* **EXERCISE REQUIREMENTS**: Write the next part of the py_entitymatching get_features documentation below, picking up right after its last line.

* **EXCERPTED PASSAGE**:
>> start

Creating the Features Manually¶
- py_entitymatching.get_features(ltable, rtable, l_attr_types, r_attr_types, attr_corres, tok_funcs, sim_funcs)[source]¶
This function will automatically generate a set of features based on the attributes of the input tables.
Specifically, this function will go through the attribute correspondences between the input tables. For each correspondence , it examines the types of the involved attributes, then apply the appropriate tokenizers and sim functions to generate all appropriate features for this correspondence.
- Parameters
ltable (DataFrame) – The pandas DataFrames for which the features must be generated.
rtable (DataFrame) – The pandas DataFrames for which the features must be generated.
l_attr_types (dictionary) – The attribute types for the input DataFrames. Typically this is generated using the function ‘get_attr_types’.
r_attr_types (dictionary) – The attribute types for the input DataFrames. Typically this is generated using the function ‘get_attr_types’.
attr_corres (dictionary) – The attribute correspondences between the input DataFrames.
tok_funcs (dictionary) – A Python dictionary containing tokenizer functions.
sim_funcs (dictionary) – A Python dictionary containing similarity functions.
- Returns
A pandas DataFrame containing automatically generated features. Specifically, the DataFrame contains the following attributes: ‘feature_name’, ‘left_attribute’, ‘right_attribute’, ‘left_attr_tokenizer’, ‘right_attr_tokenizer’, ‘simfunction’, ‘function’, ‘function_source’, ‘is_auto_generated’.
- Raises
AssertionError – If ltable is not of type pandas DataFrame.

>> end

* **RAW DATA**:
>> start

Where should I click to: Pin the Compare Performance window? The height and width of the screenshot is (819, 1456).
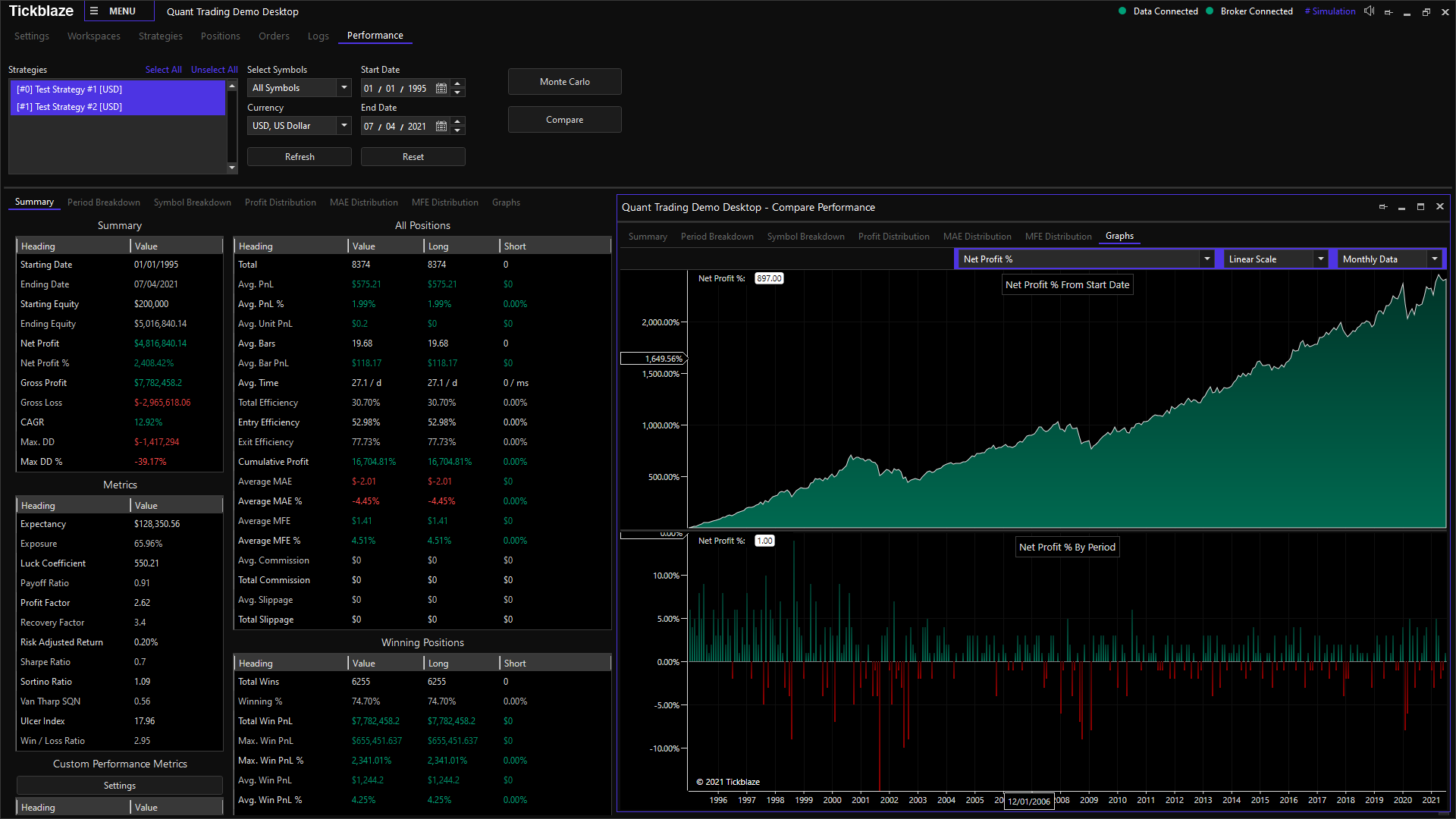click(x=1382, y=207)
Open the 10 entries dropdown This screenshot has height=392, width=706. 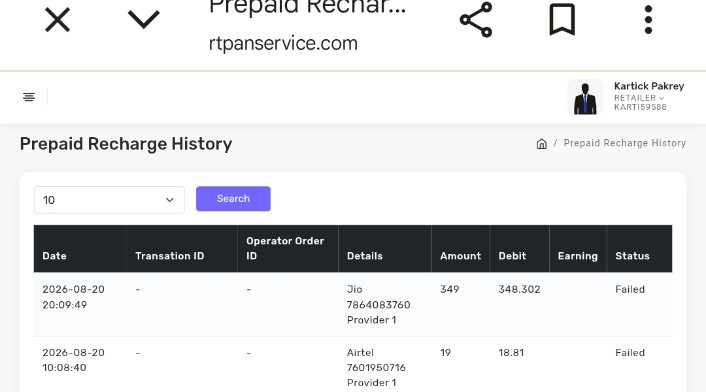(x=109, y=200)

>> end

* **EXERCISE ANSWER**:
AssertionError – If rtable is not of type pandas DataFrame.
AssertionError – If l_attr_types is not of type python dictionary.
AssertionError – If r_attr_types is not of type python dictionary.
AssertionError – If attr_corres is not of type python dictionary.
AssertionError – If sim_funcs is not of type python dictionary.
AssertionError – If tok_funcs is not of type python dictionary.
AssertionError – If the ltable and rtable order is same as mentioned in the l_attr_types/r_attr_types and attr_corres.
Examples
>>> import py_entitymatching as em >>> A = em.read_csv_metadata('path_to_csv_dir/table_A.csv', key='ID') >>> B = em.read_csv_metadata('path_to_csv_dir/table_B.csv', key='ID') >>> match_t = em.get_tokenizers_for_matching() >>> match_s = em.get_sim_funs_for_matching() >>> atypes1 = em.get_attr_types(A) # don't need, if atypes1 exists from blocking step >>> atypes2 = em.get_attr_types(B) # don't need, if atypes2 exists from blocking step >>> match_c = em.get_attr_corres(A, B) >>> match_f = em.get_features(A, B, atypes1, atype2, match_c, match_t, match_s)
See also
py_entitymatching.get_attr_corres()
,py_entitymatching.get_attr_types()
,py_entitymatching.get_sim_funs_for_blocking()
,py_entitymatching.get_tokenizers_for_blocking()
,py_entitymatching.get_sim_funs_for_matching()
,py_entitymatching.get_tokenizers_for_matching()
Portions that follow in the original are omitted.